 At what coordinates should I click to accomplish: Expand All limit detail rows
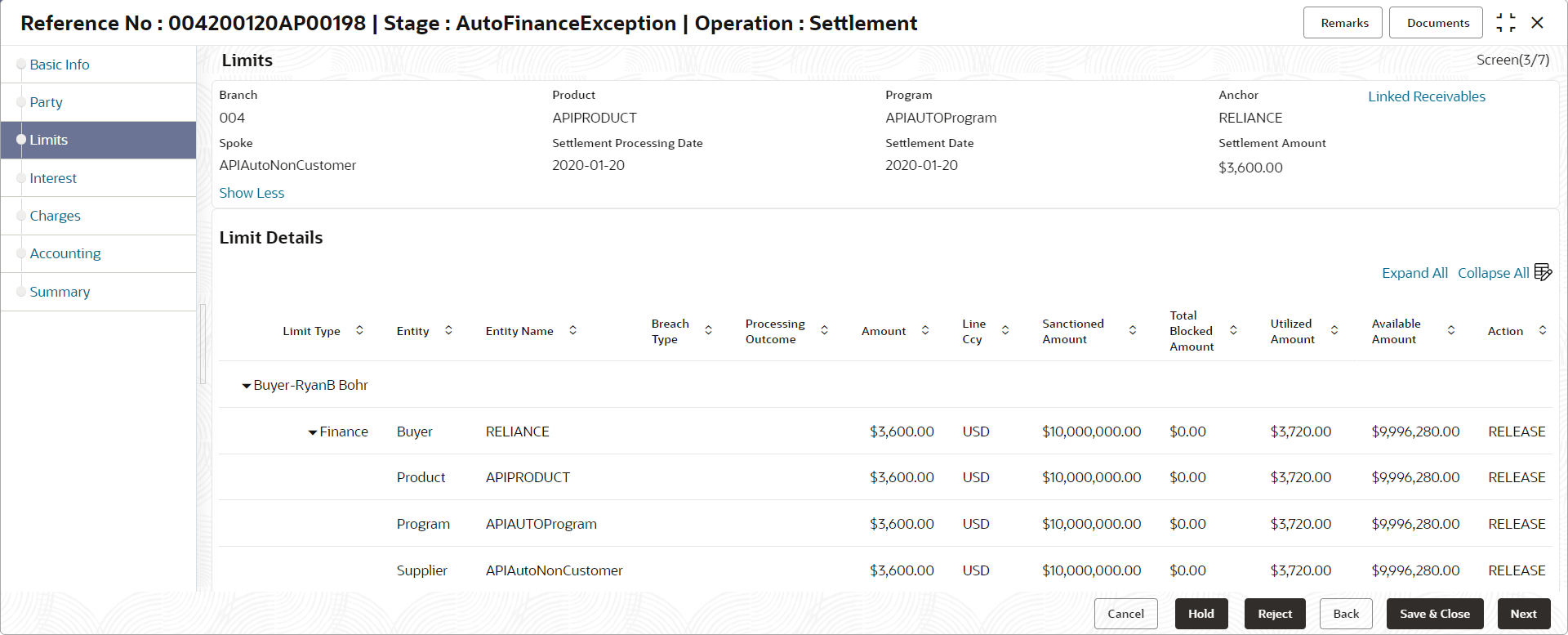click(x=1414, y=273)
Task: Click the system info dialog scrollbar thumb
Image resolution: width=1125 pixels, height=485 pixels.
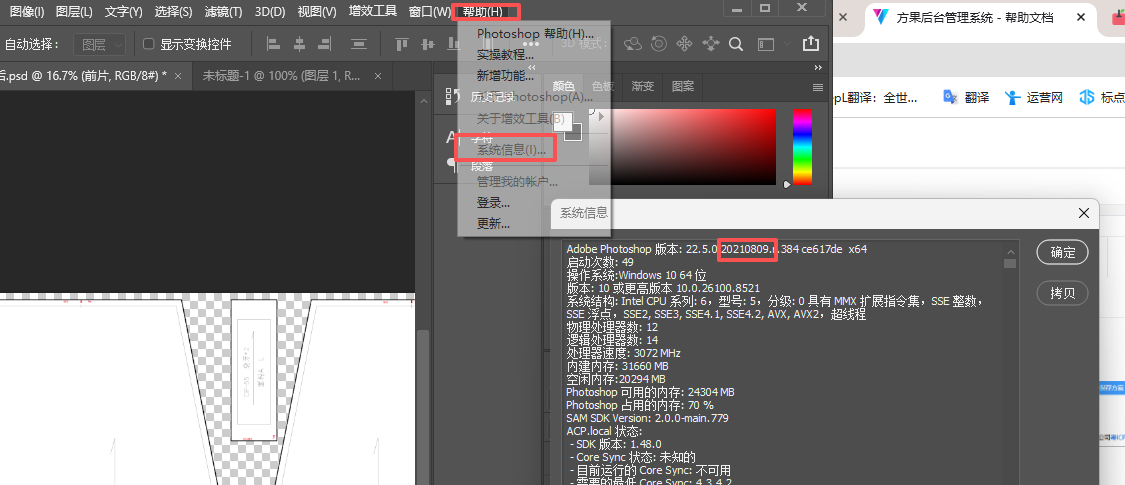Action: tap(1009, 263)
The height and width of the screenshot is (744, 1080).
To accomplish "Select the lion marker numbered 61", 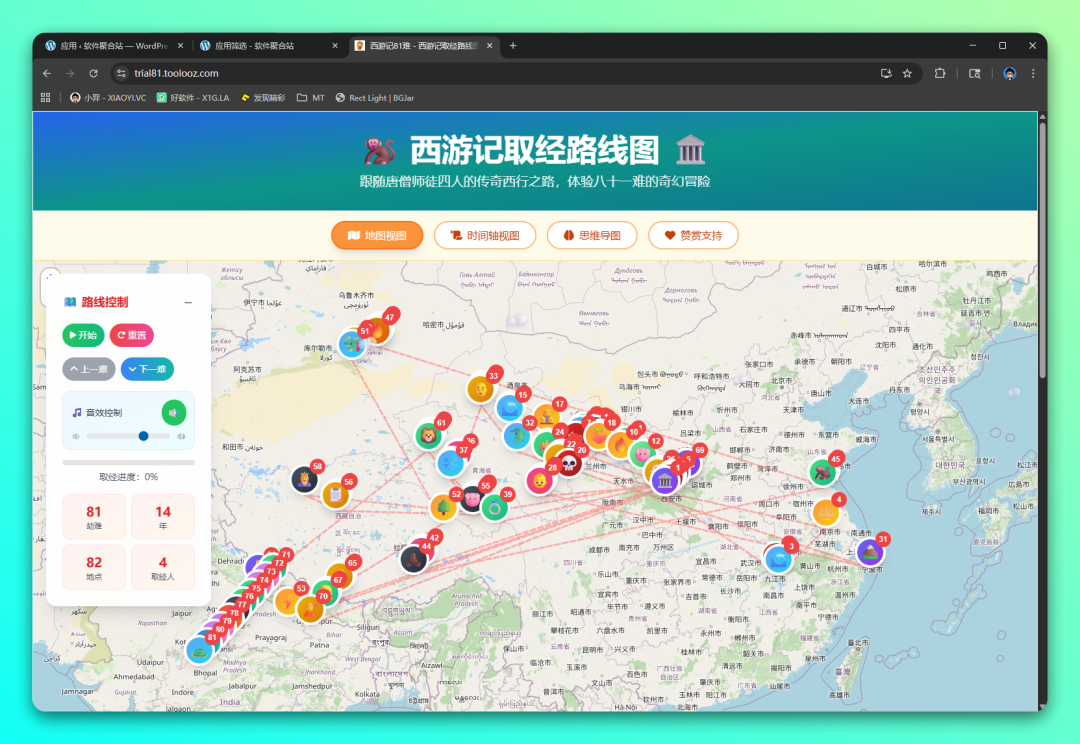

================

YOUR TASK | Rewrite the listing above as a numbered list with one line per item, leaving out blank lines and the pictures.

WRITTEN RESPONSE |
1.  At what coordinates should I click to accomplish: Expand All limit detail rows
2. click(x=1414, y=273)
3. Task: Click the system info dialog scrollbar thumb
4. Image resolution: width=1125 pixels, height=485 pixels.
5. Action: tap(1009, 263)
6. The height and width of the screenshot is (744, 1080).
7. To accomplish "Select the lion marker numbered 61", 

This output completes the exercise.